### Aufgabe und Vorgaben:
Tippen Sie den nachstehenden Textabschnitt über Krieg und Propaganda vollständig und wortgetreu ab.

═══ Textabschnitt ═══

Freiheit, Recht, Wahrheit, Menschlichkeit und Gerechtigkeit blühten in meiner Überzeugung in gepflegten Rabatten rings um London, während ich bis zu den Nasenlöchern genau in der Mitte eines monströsen, den Kontinent überspannenden Bottichs saß, der angefüllt war mit einer widerlichen Masse von Lüge, Gemeinheit, Gewaltherrschaft und Versuchen, mich auf Schritt und tritt zu vernichten.

Das Gute war damals gut bewaffnet: Gerechtigkeit und Humanismus, Schönheit, Recht und Wahrheit standen Flugzeuge und Panzer zur Verfügung, an deren Sieg über die Flugzeuge und Panzer der Tyrannei, der Dummheit und der Lüge ich unerschütterlich glaubte.

Auch der traditionelle Begriff von der Waffe schwand, also eines Werkzeugs, das der direkten Vernichtung des Feindes dient, ohne Rücksicht darauf, ob dieses Instrument ein Haken, ein Wurfspieß, ein Geschütz oder eine moderne Fliegerbombe ist. […] Wie nie zuvor kämpfte man mit Produktionspotenzialen, Rundfunknachrichten, Lebensmittelmangel, psychologischer Widerstandsfähigkeit und Gerüchten. Es entstanden viele neue Arten der Kriegführung, in den Hauptrollen das Explosivmaterial der Propaganda, der Bazillus des Zweifels, die Keule der Razzien und der Konzentrationslager.

═══ Bereitgestellte Einträge ═══

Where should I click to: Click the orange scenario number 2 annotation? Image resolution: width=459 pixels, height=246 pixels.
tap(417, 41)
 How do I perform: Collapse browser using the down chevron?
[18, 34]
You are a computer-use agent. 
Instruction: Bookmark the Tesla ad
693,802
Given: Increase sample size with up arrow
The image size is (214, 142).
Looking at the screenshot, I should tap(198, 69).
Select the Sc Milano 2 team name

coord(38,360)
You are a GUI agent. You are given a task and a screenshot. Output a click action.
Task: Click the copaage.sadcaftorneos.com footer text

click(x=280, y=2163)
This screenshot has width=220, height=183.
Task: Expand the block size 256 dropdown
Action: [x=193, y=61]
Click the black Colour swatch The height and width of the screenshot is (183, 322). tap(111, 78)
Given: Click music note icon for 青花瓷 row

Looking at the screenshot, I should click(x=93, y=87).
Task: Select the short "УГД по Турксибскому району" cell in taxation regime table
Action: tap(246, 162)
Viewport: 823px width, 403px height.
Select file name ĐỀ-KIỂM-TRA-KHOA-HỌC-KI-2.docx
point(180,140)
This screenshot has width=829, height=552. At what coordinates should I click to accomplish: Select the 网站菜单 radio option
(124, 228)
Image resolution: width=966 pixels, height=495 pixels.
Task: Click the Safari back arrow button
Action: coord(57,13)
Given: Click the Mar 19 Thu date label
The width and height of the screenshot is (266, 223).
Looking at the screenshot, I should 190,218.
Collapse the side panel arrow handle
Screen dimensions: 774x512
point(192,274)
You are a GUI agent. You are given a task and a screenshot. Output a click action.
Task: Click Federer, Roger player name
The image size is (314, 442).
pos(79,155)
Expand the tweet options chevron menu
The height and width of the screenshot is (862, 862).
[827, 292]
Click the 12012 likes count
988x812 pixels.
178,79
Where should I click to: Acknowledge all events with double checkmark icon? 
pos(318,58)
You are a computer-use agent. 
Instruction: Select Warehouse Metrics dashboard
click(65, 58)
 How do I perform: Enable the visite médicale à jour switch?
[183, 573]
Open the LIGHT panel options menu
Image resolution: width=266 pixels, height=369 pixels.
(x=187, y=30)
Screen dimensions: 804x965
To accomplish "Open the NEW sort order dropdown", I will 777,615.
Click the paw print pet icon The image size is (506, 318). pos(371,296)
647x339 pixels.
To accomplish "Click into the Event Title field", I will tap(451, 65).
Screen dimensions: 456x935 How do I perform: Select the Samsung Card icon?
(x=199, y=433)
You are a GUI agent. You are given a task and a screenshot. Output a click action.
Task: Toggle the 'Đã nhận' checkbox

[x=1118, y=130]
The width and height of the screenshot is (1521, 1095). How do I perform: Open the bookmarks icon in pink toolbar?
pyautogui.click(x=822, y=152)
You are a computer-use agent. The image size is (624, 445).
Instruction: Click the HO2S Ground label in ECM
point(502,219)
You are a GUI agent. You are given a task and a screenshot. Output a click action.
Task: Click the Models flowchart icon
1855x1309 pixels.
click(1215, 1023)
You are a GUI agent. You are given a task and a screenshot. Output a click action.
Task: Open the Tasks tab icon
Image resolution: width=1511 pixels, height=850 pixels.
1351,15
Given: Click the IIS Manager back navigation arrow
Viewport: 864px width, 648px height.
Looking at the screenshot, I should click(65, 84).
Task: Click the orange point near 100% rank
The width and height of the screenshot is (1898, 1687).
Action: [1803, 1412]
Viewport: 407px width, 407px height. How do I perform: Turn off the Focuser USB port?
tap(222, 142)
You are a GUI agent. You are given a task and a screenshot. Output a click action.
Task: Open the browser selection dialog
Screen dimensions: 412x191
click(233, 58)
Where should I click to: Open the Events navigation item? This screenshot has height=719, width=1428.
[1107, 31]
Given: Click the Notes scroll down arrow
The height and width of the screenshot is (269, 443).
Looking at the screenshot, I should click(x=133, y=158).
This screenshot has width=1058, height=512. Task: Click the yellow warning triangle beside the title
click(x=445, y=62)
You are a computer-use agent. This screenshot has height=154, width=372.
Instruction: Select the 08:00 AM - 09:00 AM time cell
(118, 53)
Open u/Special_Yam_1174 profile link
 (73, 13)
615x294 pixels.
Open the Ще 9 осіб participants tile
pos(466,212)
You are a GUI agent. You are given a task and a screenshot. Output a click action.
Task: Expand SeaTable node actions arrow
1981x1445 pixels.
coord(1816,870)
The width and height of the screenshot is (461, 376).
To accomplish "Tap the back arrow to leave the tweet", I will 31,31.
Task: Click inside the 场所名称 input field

═══

### Vollständige Antwort:
Freiheit, Recht, Wahrheit, Menschlichkeit und Gerechtigkeit blühten in meiner Überzeugung in gepflegten Rabatten rings um London, während ich bis zu den Nasenlöchern genau in der Mitte eines monströsen, den Kontinent überspannenden Bottichs saß, der angefüllt war mit einer widerlichen Masse von Lüge, Gemeinheit, Gewaltherrschaft und Versuchen, mich auf Schritt und tritt zu vernichten.

Das Gute war damals gut bewaffnet: Gerechtigkeit und Humanismus, Schönheit, Recht und Wahrheit standen Flugzeuge und Panzer zur Verfügung, an deren Sieg über die Flugzeuge und Panzer der Tyrannei, der Dummheit und der Lüge ich unerschütterlich glaubte.

Auch der traditionelle Begriff von der Waffe schwand, also eines Werkzeugs, das der direkten Vernichtung des Feindes dient, ohne Rücksicht darauf, ob dieses Instrument ein Haken, ein Wurfspieß, ein Geschütz oder eine moderne Fliegerbombe ist. […] Wie nie zuvor kämpfte man mit Produktionspotenzialen, Rundfunknachrichten, Lebensmittelmangel, psychologischer Widerstandsfähigkeit und Gerüchten. Es entstanden viele neue Arten der Kriegführung, in den Hauptrollen das Explosivmaterial der Propaganda, der Bazillus des Zweifels, die Keule der Razzien und der Konzentrationslager.